By Craig Weatherby
Low blood levels of vitamin D may promote riskier breast tumors and worsen women's chances of survival, judging by a new study.
Prior research has looked for and found links between low vitamin D levels and higher risk of developing breast cancer … as well as reduced survival rates among women lacking adequate intake or blood levels.
(To learn about the debate over intake and blood levels, see our sidebar, “Vitamin D RDAs still deemed inadequate”.)
This epidemiological study – by a team at the University of Rochester Medical Center (URMC) – is one of the first to look for links between vitamin D blood levels and the risk for aggressive tumors in women already diagnosed with breast cancer.

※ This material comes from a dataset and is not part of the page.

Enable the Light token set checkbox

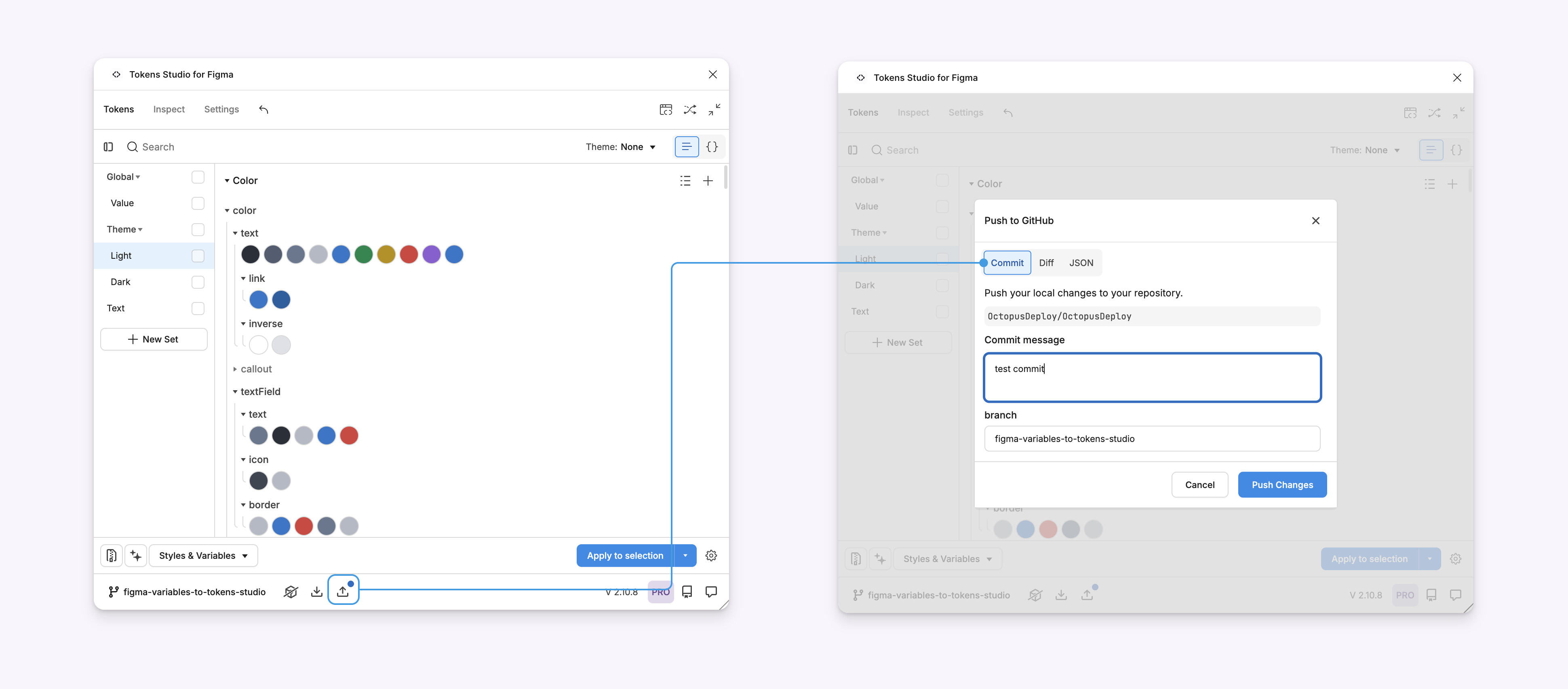click(198, 256)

Vitamin D RDAs still deemed inadequate … after being raised
Last fall, the Food & Nutrition Board of the U.S. Institute of Medicine established new recommended daily allowances (RDAs) for vitamin D.
Although the IOM claimed that 600 IUs daily meets the needs of most people, leading vitamin D researchers disagreed, strongly.

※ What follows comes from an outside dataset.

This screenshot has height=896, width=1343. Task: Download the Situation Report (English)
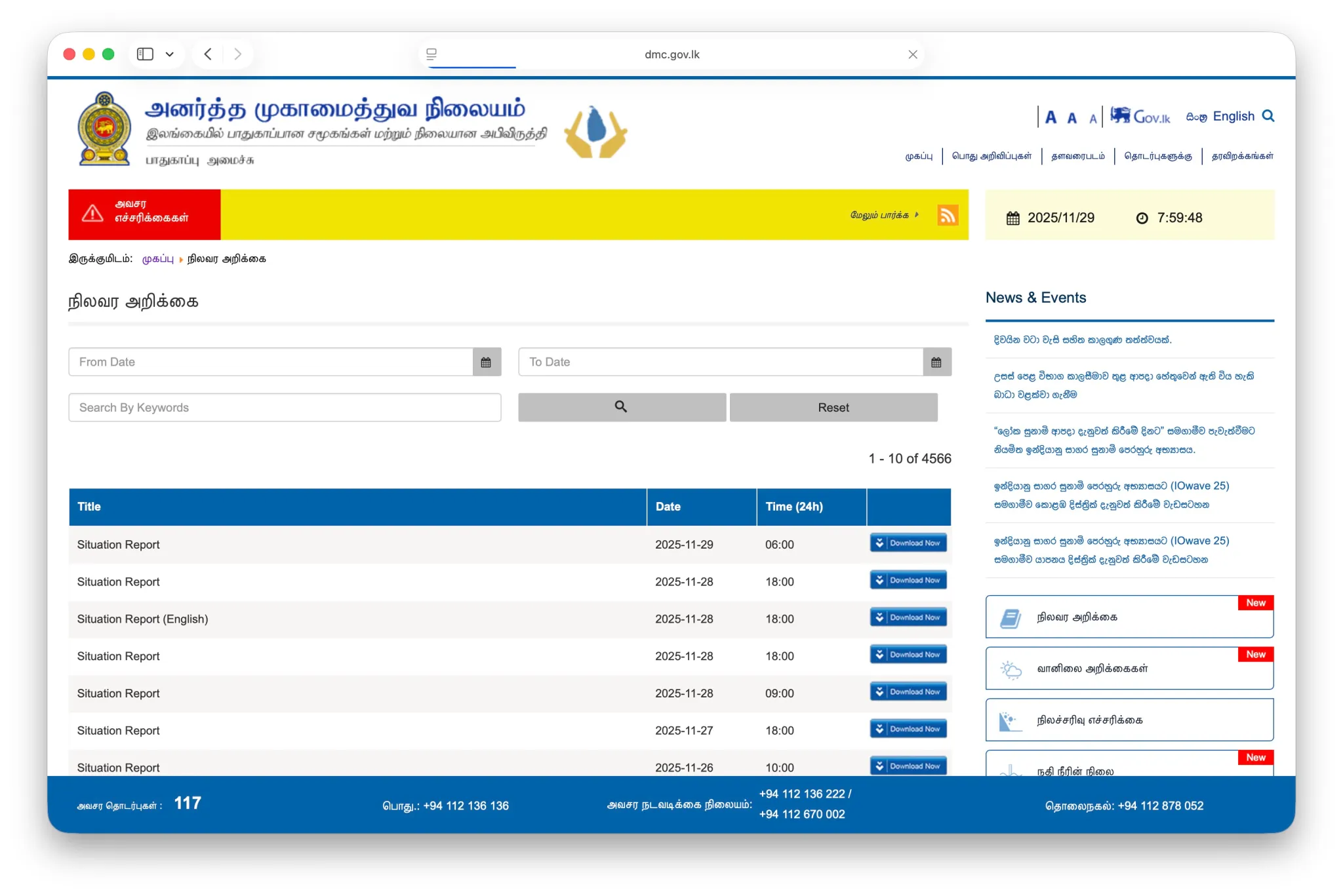[908, 617]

Dr. Peppone said his team's study highlights the importance of testing vitamin D levels in women diagnosed with breast cancer, and raising them as needed.
The URMC study, reported this week at the American Society of Breast Surgeons, associates low, “sub-optimal” vitamin D levels with poor scores on every major biological marker proven to help predict a breast cancer patient's prognosis.

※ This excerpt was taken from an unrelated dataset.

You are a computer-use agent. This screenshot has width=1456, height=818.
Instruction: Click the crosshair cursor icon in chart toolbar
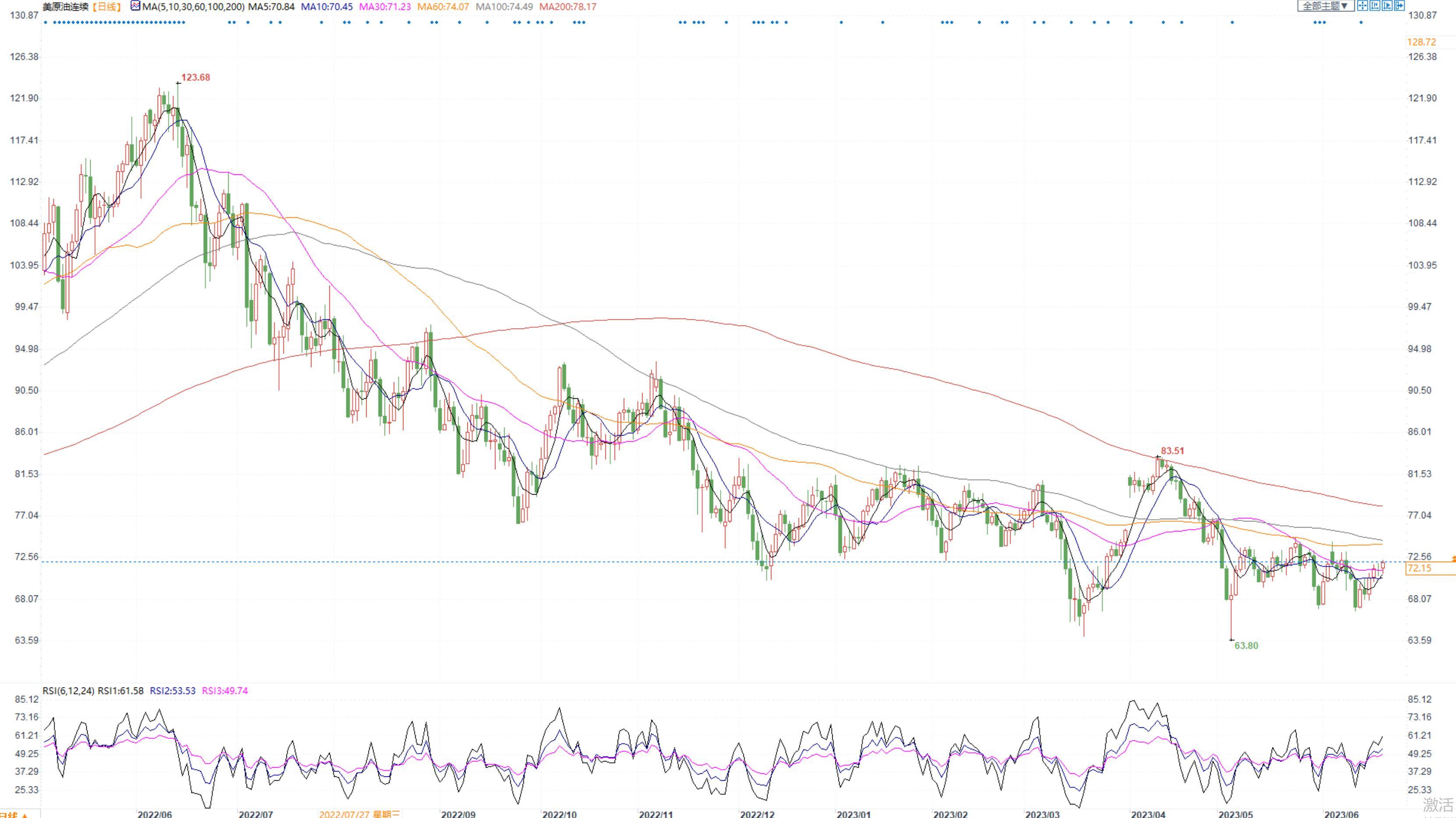coord(1362,6)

“The magnitude of the findings was quite surprising,” said lead researcher Luke J. Peppone, Ph.D., M.P.H. “Based on these results, doctors should strongly consider monitoring vitamin D levels among breast cancer patients and correcting them as needed.” (URMC 2011)
Analysis links low vitamin D levels to risk for aggressive breast cancer
The study's authors examined various key factors related to breast cancer prognosis among 155 women who underwent surgery for breast cancer between January 2009 and September 2010.
They also obtained blood samples for all the patients within the one-year period before and after surgery, to get accurate vitamin D levels.
Meanwhile, the researchers collected relevant breast cancer data on each patient including age, race, menopause status, stage of cancer at diagnosis, estrogen and progesterone status, HER2 expression, gene expression, and Oncotype Dx score.
Oncotype Dx is a newer diagnostic test for early-stage breast cancer that looks at a group of 21 genes within a woman's tumor sample and issues a score between 0 and 100 that predicts the likelihood of a recurrence. A higher risk of recurrence is usually reflected in scores greater than 30.
Finally, the women were separated into two groups, based on whether their vitamin D levels were deemed “optimal” or “sub-optimal” – that is, greater or less than 32 ng/ml (nanograms per milliliter) – a demarcation point that can also be expressed as greater or less than 80 nmol/L (nanomoles per liter).
The URMC team's statistical analysis showed that cancers known to be more aggressive – such as triple-negative tumors – correlated with low vitamin D levels.
(The term “triple-negative” refers to breast tumors that do not depend on estrogen, progesterone, or HER2 human epidermal growth factor receptor 2, and cannot bet reated with the drugs used for those hormone-dependent forms. These cancers don't usually respond to treatments for hormone-dependent tumors. But some chemotherapy drugs can yield positive outcomes, and drugs now in clinical trials show promise.)
Lower vitamin D levels were also strongly linked to increasing (i.e., riskier) Oncotype scores.
Finally, patients with invasive cancer – versus women with in-situ or stage 0 disease – were also more likely to have sub-optimal vitamin D levels.
The authors arrived at two key conclusions, which led them to recommend vitamin D blood tests for cancer patients, and vitamin D injections or supplements as needed:
“Breast cancer patients with suboptimal vitamin D levels were more likely to have tumors with more aggressive tumor profiles and worse prognostic markers, lending support to previous research that found decreased breast cancer survival among vitamin D deficient individuals.”
“In addition, this study found that suboptimal vitamin D levels were not only associated with poor prognostic markers of survival (ER- and triple negative tumors) but also increased risk of recurrence (Oncotype scores).”
It's worth noting that the premenopausal and black women in this study were more likely to have sub-optimal vitamin D levels, compared to postmenopausal white women.